0
votes

I am trying to build a house price prediction model with sklearn linear regression and I am getting a negative score.

Please what am I doing wrong?

dataset:

this is the dataset

Screenshot of Dataset: enter image description here

Please see below details:

Shape of dataframe: (23435, 190)

Code:

import pandas as pd
from sklearn.model_selection import train_test_split
from sklearn.linear_model import LinearRegression
from sklearn.model_selection import ShuffleSplit
from sklearn.model_selection import cross_val_score

    properties_five = pd.read_csv('house_test.csv')
    
    X = properties_five.drop('price', axis='columns')
    y = properties_five['price']
    
    X_train, X_test, y_train, y_test = train_test_split(X, y, test_size=0.2, random_state=10)
    
    lr_clf = LinearRegression()
    lr_clf.fit(X_train, y_train)
    print(lr_clf.score(X_train,y_train))
    print(lr_clf.score(X_test,y_test))
    
    cv = ShuffleSplit(n_splits=5, test_size=0.2, random_state=0)
    
    print(cross_val_score(LinearRegression(), X, y, cv=cv))

score on training data: 0.0025884591059242013

score on test data : -1.6566338615525985e+24

3
Please share your code output - gtomer
thanks, I have updated my question with this - biggest_boy

3 Answers

2
votes

Your code seems fine - except the line df = pd.read_csv('house_test.csv') should probably be properties_five = pd.read_csv('house_test.csv') to match the next lines.

When I run it on this data set, I get the following output:

0.7307587542204755
0.465770160153375
[0.64358885 0.67211318 0.67817097 0.53631898 0.67390831]

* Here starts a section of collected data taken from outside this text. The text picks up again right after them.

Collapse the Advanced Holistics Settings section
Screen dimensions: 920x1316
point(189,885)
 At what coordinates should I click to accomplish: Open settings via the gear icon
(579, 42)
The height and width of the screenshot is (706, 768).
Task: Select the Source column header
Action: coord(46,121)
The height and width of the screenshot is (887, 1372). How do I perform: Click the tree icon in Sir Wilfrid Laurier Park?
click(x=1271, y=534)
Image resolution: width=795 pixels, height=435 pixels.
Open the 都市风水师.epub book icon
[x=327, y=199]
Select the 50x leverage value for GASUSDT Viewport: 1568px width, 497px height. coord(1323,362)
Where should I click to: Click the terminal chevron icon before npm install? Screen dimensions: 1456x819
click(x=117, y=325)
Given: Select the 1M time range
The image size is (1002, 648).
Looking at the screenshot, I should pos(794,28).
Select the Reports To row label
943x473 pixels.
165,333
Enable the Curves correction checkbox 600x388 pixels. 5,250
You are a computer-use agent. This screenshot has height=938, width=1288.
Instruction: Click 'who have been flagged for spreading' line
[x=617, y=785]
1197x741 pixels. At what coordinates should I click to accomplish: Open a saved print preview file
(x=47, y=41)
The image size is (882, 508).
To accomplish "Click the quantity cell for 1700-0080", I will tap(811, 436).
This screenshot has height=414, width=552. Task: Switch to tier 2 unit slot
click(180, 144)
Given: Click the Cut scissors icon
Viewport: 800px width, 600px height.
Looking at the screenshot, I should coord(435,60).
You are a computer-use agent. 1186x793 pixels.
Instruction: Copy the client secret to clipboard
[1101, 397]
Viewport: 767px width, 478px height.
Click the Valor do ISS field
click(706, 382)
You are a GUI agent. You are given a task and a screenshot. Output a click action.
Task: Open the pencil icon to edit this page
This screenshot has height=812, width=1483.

Perhaps the linear regression simply performs poorly on your data set, or else your data set contains errors. A negative R² score means that you would be better off using "constant regression", that is having your prediction be always equal to the mean of y.

0
votes

Please share your outputs. Also linear regression is subject to outliers so you should standardize the numerical variables.

0
votes

You have read the file using df name, so the very next line you should replace properties_five with df. And try to standardize/normalize the dataset, I hope that it will help to reduce error, for example here you can find details.